## [Instruction]
Copy the rows below word for word, leaving every line unchanged.

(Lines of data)
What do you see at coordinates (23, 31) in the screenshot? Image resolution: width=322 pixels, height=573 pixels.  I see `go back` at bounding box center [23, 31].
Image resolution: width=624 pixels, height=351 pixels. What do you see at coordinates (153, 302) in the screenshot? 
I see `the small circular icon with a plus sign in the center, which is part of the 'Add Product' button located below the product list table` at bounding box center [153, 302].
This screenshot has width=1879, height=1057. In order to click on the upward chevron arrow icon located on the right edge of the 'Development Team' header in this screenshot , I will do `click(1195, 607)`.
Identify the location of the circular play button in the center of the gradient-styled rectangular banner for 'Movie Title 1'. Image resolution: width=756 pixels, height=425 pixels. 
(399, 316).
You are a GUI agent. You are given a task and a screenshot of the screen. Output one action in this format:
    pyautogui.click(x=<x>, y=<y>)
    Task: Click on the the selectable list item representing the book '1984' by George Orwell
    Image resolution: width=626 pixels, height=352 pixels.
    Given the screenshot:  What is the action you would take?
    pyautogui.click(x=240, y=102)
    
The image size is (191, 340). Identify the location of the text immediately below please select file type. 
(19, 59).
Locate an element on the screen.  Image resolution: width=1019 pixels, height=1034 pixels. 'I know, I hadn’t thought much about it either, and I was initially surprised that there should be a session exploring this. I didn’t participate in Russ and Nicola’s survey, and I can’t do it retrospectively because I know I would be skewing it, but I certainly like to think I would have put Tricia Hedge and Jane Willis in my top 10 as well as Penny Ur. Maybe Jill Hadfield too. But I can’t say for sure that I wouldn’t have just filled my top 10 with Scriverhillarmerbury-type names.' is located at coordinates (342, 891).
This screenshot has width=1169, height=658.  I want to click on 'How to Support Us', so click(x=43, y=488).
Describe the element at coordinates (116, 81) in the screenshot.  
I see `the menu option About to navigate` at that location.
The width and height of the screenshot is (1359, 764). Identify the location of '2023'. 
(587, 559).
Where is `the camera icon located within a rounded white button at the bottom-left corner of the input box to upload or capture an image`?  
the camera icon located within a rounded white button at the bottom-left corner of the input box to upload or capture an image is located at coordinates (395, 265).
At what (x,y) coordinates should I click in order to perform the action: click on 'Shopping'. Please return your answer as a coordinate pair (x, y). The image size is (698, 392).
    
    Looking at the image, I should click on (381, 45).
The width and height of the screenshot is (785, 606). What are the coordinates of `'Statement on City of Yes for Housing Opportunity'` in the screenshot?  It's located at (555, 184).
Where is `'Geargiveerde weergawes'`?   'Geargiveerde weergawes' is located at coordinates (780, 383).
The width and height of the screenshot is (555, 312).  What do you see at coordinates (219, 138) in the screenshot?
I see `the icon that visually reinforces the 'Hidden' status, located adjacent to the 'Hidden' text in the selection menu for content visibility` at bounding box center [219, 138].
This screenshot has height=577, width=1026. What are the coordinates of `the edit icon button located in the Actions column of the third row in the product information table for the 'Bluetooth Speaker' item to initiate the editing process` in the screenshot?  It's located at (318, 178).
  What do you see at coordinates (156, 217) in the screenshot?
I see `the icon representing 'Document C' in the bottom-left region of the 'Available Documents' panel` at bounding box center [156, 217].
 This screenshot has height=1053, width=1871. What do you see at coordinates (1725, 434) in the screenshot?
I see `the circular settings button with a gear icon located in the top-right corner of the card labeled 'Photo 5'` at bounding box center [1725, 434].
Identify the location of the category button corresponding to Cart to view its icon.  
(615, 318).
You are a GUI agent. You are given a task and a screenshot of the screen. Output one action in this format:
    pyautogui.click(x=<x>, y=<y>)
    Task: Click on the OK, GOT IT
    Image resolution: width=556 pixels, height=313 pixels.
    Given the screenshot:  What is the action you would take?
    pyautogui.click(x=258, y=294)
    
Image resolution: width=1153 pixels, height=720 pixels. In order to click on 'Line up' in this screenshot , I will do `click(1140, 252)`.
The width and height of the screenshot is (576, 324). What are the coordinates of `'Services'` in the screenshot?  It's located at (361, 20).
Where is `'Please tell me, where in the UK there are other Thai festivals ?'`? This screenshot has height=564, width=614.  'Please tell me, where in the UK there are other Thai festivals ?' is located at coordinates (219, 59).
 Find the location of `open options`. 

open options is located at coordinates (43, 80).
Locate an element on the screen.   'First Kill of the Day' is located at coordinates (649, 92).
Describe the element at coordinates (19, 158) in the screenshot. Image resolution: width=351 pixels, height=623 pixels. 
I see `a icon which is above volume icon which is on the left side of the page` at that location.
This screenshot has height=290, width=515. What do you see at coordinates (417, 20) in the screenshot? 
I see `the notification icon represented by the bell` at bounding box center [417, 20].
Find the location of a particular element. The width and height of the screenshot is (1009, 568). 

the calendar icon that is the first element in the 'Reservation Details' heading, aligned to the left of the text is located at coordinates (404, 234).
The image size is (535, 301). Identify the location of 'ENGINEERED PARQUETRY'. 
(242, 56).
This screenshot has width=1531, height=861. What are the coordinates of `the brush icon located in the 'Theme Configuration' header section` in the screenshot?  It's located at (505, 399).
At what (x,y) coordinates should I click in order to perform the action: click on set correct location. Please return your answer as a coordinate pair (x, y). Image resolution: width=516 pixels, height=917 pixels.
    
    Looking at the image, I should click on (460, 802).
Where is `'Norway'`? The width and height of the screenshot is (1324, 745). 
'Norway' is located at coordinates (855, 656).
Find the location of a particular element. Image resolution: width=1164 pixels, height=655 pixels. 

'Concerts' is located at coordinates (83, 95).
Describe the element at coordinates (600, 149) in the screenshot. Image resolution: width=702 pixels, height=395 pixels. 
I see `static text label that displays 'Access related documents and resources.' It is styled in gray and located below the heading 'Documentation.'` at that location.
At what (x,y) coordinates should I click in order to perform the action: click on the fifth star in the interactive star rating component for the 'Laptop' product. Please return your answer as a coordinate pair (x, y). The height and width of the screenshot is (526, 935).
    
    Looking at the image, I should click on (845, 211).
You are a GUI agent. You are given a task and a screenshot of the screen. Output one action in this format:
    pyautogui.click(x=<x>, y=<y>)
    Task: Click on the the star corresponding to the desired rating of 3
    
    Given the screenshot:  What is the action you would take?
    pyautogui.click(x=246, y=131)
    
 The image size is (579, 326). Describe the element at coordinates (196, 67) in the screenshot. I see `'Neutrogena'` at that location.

## [Right answer]
What do you see at coordinates (23, 31) in the screenshot? Image resolution: width=322 pixels, height=573 pixels.  I see `go back` at bounding box center [23, 31].
Image resolution: width=624 pixels, height=351 pixels. What do you see at coordinates (153, 302) in the screenshot? 
I see `the small circular icon with a plus sign in the center, which is part of the 'Add Product' button located below the product list table` at bounding box center [153, 302].
This screenshot has width=1879, height=1057. In order to click on the upward chevron arrow icon located on the right edge of the 'Development Team' header in this screenshot , I will do `click(1195, 607)`.
Identify the location of the circular play button in the center of the gradient-styled rectangular banner for 'Movie Title 1'. Image resolution: width=756 pixels, height=425 pixels. 
(399, 316).
You are a GUI agent. You are given a task and a screenshot of the screen. Output one action in this format:
    pyautogui.click(x=<x>, y=<y>)
    Task: Click on the the selectable list item representing the book '1984' by George Orwell
    Image resolution: width=626 pixels, height=352 pixels.
    Given the screenshot:  What is the action you would take?
    pyautogui.click(x=240, y=102)
    
The image size is (191, 340). Identify the location of the text immediately below please select file type. 
(19, 59).
Locate an element on the screen.  Image resolution: width=1019 pixels, height=1034 pixels. 'I know, I hadn’t thought much about it either, and I was initially surprised that there should be a session exploring this. I didn’t participate in Russ and Nicola’s survey, and I can’t do it retrospectively because I know I would be skewing it, but I certainly like to think I would have put Tricia Hedge and Jane Willis in my top 10 as well as Penny Ur. Maybe Jill Hadfield too. But I can’t say for sure that I wouldn’t have just filled my top 10 with Scriverhillarmerbury-type names.' is located at coordinates (342, 891).
This screenshot has width=1169, height=658.  I want to click on 'How to Support Us', so click(x=43, y=488).
Describe the element at coordinates (116, 81) in the screenshot.  
I see `the menu option About to navigate` at that location.
The width and height of the screenshot is (1359, 764). Identify the location of '2023'. 
(587, 559).
Where is `the camera icon located within a rounded white button at the bottom-left corner of the input box to upload or capture an image`?  
the camera icon located within a rounded white button at the bottom-left corner of the input box to upload or capture an image is located at coordinates (395, 265).
At what (x,y) coordinates should I click in order to perform the action: click on 'Shopping'. Please return your answer as a coordinate pair (x, y). The image size is (698, 392).
    
    Looking at the image, I should click on (381, 45).
The width and height of the screenshot is (785, 606). What are the coordinates of `'Statement on City of Yes for Housing Opportunity'` in the screenshot?  It's located at (555, 184).
Where is `'Geargiveerde weergawes'`?   'Geargiveerde weergawes' is located at coordinates (780, 383).
The width and height of the screenshot is (555, 312).  What do you see at coordinates (219, 138) in the screenshot?
I see `the icon that visually reinforces the 'Hidden' status, located adjacent to the 'Hidden' text in the selection menu for content visibility` at bounding box center [219, 138].
This screenshot has height=577, width=1026. What are the coordinates of `the edit icon button located in the Actions column of the third row in the product information table for the 'Bluetooth Speaker' item to initiate the editing process` in the screenshot?  It's located at (318, 178).
  What do you see at coordinates (156, 217) in the screenshot?
I see `the icon representing 'Document C' in the bottom-left region of the 'Available Documents' panel` at bounding box center [156, 217].
 This screenshot has height=1053, width=1871. What do you see at coordinates (1725, 434) in the screenshot?
I see `the circular settings button with a gear icon located in the top-right corner of the card labeled 'Photo 5'` at bounding box center [1725, 434].
Identify the location of the category button corresponding to Cart to view its icon.  
(615, 318).
You are a GUI agent. You are given a task and a screenshot of the screen. Output one action in this format:
    pyautogui.click(x=<x>, y=<y>)
    Task: Click on the OK, GOT IT
    Image resolution: width=556 pixels, height=313 pixels.
    Given the screenshot:  What is the action you would take?
    pyautogui.click(x=258, y=294)
    
Image resolution: width=1153 pixels, height=720 pixels. In order to click on 'Line up' in this screenshot , I will do `click(1140, 252)`.
The width and height of the screenshot is (576, 324). What are the coordinates of `'Services'` in the screenshot?  It's located at (361, 20).
Where is `'Please tell me, where in the UK there are other Thai festivals ?'`? This screenshot has height=564, width=614.  'Please tell me, where in the UK there are other Thai festivals ?' is located at coordinates (219, 59).
 Find the location of `open options`. 

open options is located at coordinates (43, 80).
Locate an element on the screen.   'First Kill of the Day' is located at coordinates (649, 92).
Describe the element at coordinates (19, 158) in the screenshot. Image resolution: width=351 pixels, height=623 pixels. 
I see `a icon which is above volume icon which is on the left side of the page` at that location.
This screenshot has height=290, width=515. What do you see at coordinates (417, 20) in the screenshot? 
I see `the notification icon represented by the bell` at bounding box center [417, 20].
Find the location of a particular element. The width and height of the screenshot is (1009, 568). 

the calendar icon that is the first element in the 'Reservation Details' heading, aligned to the left of the text is located at coordinates (404, 234).
The image size is (535, 301). Identify the location of 'ENGINEERED PARQUETRY'. 
(242, 56).
This screenshot has width=1531, height=861. What are the coordinates of `the brush icon located in the 'Theme Configuration' header section` in the screenshot?  It's located at (505, 399).
At what (x,y) coordinates should I click in order to perform the action: click on set correct location. Please return your answer as a coordinate pair (x, y). Image resolution: width=516 pixels, height=917 pixels.
    
    Looking at the image, I should click on (460, 802).
Where is `'Norway'`? The width and height of the screenshot is (1324, 745). 
'Norway' is located at coordinates (855, 656).
Find the location of a particular element. Image resolution: width=1164 pixels, height=655 pixels. 

'Concerts' is located at coordinates (83, 95).
Describe the element at coordinates (600, 149) in the screenshot. Image resolution: width=702 pixels, height=395 pixels. 
I see `static text label that displays 'Access related documents and resources.' It is styled in gray and located below the heading 'Documentation.'` at that location.
At what (x,y) coordinates should I click in order to perform the action: click on the fifth star in the interactive star rating component for the 'Laptop' product. Please return your answer as a coordinate pair (x, y). The height and width of the screenshot is (526, 935).
    
    Looking at the image, I should click on (845, 211).
You are a GUI agent. You are given a task and a screenshot of the screen. Output one action in this format:
    pyautogui.click(x=<x>, y=<y>)
    Task: Click on the the star corresponding to the desired rating of 3
    
    Given the screenshot:  What is the action you would take?
    pyautogui.click(x=246, y=131)
    
 The image size is (579, 326). Describe the element at coordinates (196, 67) in the screenshot. I see `'Neutrogena'` at that location.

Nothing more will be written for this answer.